Premiums for insured-value-opinion coverage are affordable, in part because of the low default rate on small commercial loans nationwide. Typically, that rate is between 1 percent and 1.5 percent. This provides positive results for lenders and appraisers, as their conventional E&O premiums should

decline as the insured-value opinion gains acceptance in the marketplace. Through an insured-value policy, a lender may file a claim at several stages:

  • After the loan has been foreclosed upon;
  • When all efforts to collect any portion of the balance owed on a default loan have been exhausted;
  • When the lender has made every reasonable attempt to collect or mitigate the deficiency; and/or
  • When there is a written determination that the loan is “commercially uneconomic” to foreclose upon and the lender has charged off the loan.

The appraisal firm is expected to prepare an accurate appraisal/evaluation that complies to Uniform Standards of Professional Appraisal Practices (USPAP) and/or regulatory guidelines for evaluations as of the effective date of value and within a stated nominal percentage allowance or variance. If the valuation is not compliant, a lender may file a claim based on the nominal allowance or the difference between the original value opinion and the value established by a retrospective

appraisal, less the deductible — whichever is less. A claim also can be based on the lender’s actual financial loss, minus the nominal deductible, or by a set limit that the lender selects and pays for.

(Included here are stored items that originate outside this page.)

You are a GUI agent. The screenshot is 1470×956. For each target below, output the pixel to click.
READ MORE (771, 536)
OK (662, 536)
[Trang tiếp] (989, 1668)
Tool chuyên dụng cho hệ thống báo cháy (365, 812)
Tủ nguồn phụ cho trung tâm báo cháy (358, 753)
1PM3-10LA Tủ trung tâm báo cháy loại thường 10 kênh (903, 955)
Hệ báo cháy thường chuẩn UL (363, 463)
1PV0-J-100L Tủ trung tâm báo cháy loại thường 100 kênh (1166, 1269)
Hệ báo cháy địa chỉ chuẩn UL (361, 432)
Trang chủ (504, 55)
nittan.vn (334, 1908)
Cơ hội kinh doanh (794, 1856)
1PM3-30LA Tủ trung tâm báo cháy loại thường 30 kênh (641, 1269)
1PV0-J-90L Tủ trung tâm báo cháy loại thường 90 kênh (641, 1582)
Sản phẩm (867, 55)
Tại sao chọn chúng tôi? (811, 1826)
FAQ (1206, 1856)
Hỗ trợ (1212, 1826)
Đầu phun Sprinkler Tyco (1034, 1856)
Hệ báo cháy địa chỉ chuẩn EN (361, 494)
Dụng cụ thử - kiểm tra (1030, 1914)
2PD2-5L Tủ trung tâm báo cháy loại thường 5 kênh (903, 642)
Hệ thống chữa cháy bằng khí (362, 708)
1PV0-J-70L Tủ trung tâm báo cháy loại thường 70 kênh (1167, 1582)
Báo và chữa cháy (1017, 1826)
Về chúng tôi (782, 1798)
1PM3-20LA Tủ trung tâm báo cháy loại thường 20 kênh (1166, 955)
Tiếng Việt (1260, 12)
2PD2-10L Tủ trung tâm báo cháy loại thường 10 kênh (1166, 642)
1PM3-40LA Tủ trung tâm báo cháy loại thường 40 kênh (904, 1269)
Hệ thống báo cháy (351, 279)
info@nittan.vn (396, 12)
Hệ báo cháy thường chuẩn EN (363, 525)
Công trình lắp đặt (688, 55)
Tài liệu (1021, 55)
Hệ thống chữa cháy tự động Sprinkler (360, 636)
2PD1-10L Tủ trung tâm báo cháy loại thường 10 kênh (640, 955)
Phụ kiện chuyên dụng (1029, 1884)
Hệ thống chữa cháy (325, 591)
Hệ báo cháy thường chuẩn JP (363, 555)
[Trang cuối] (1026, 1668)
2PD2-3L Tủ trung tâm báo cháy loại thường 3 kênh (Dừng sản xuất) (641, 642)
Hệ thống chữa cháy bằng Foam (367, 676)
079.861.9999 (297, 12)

The lender must still obtain a retrospective appraisal of the property. The appraisal must reflect the same date of value and physical condition as on the original valuation. Additionally, the lender is required to submit proof of loss. The appraiser can dispute the claim or the retrospective appraisal.

There also are provisions for the selection of a mutually acceptable appraisal firm to perform a second retrospective appraisal. Unlike many E&O claims, the value opinion of the second retrospective appraisal is binding upon both parties. The insurance company must pay the appropriate claim within 30 days.

Insured-value opinions give small-business and small-property lenders the opportunity to reduce their risk greatly at a nominal cost. Another major benefit is the prescribed, simple means to process claims on eligible loans that have been foreclosed upon to regain considerable portions of financial losses. This kind of coverage is beneficial to the lender and the appraisal firm.